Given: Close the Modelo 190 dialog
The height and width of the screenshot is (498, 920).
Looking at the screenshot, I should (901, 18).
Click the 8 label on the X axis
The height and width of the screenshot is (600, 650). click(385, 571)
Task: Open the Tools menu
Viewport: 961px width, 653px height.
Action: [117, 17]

--

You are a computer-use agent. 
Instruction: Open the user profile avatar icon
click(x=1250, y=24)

==

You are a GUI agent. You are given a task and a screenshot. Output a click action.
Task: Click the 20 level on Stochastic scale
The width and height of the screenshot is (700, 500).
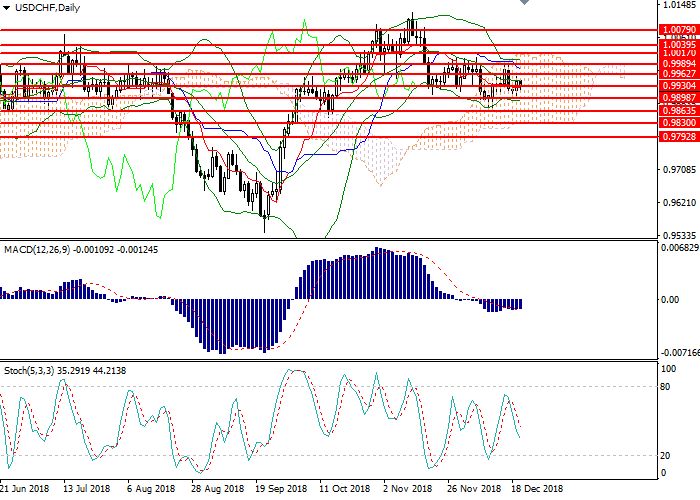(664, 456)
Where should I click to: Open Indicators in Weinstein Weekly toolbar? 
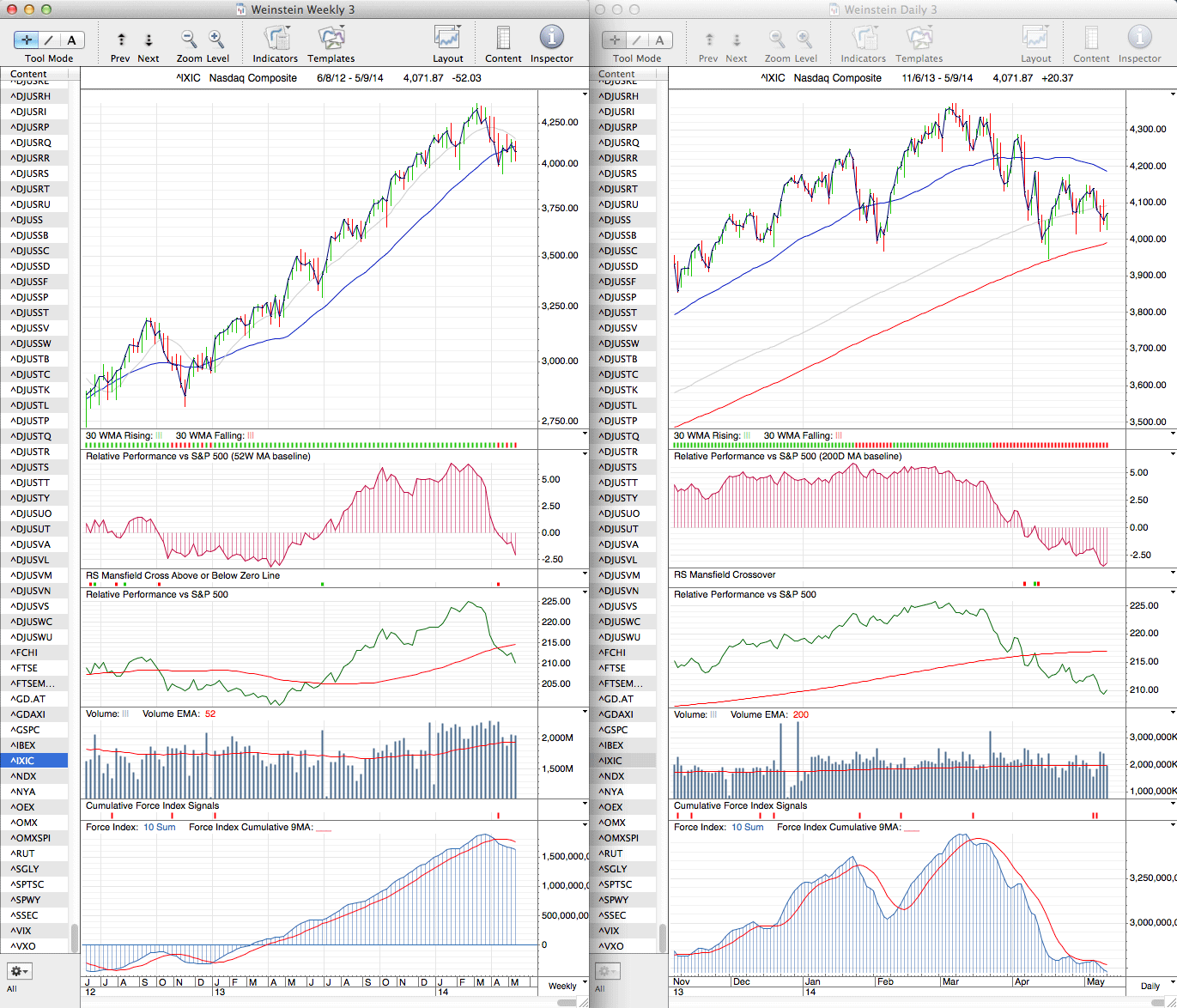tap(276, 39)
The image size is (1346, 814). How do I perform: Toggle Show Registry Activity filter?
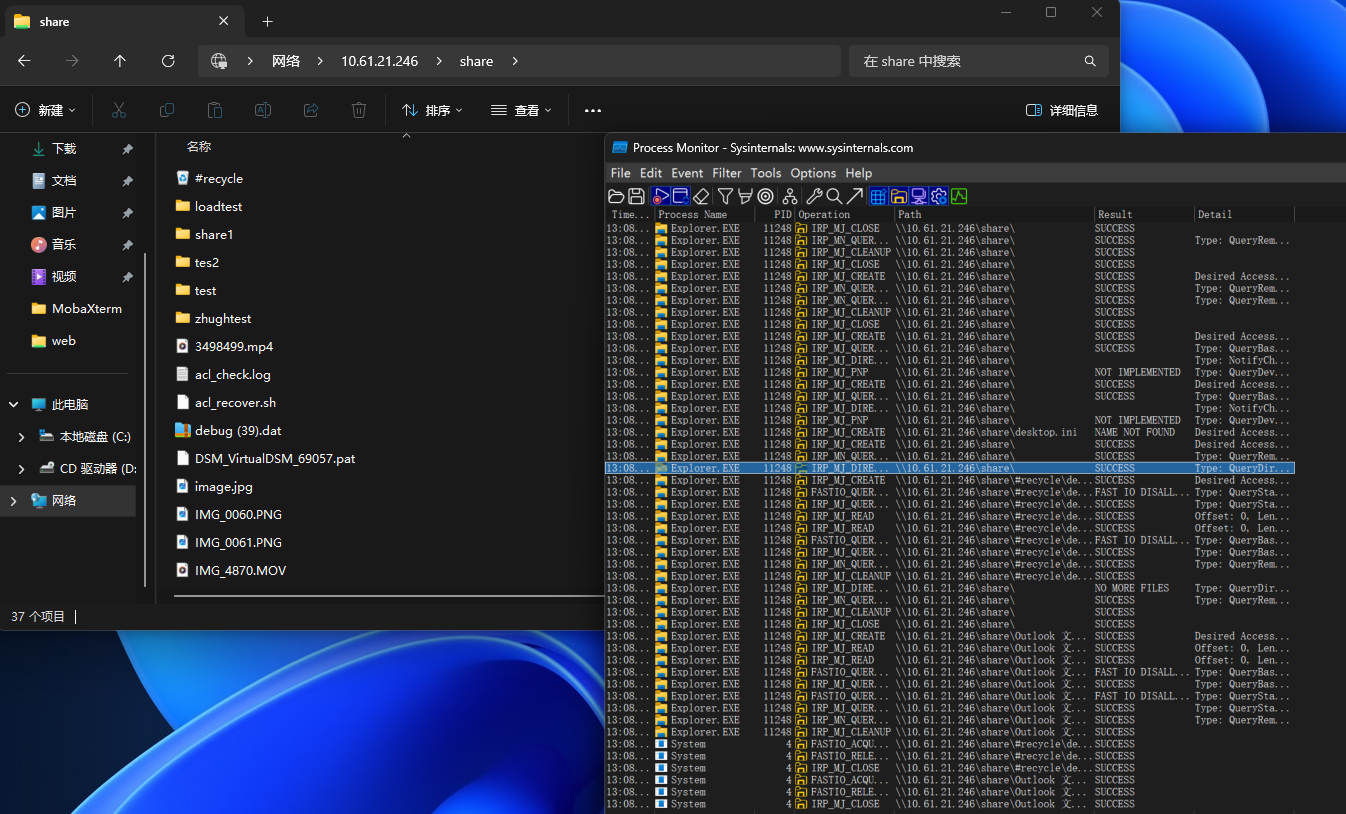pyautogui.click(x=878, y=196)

Assignment => Every line containing the word "agent" must be copied from the material above.

Response for this exercise =>
You are a computer-use agent. 
You are a GUI agent. You are given a task and a screenshot. Output a click action.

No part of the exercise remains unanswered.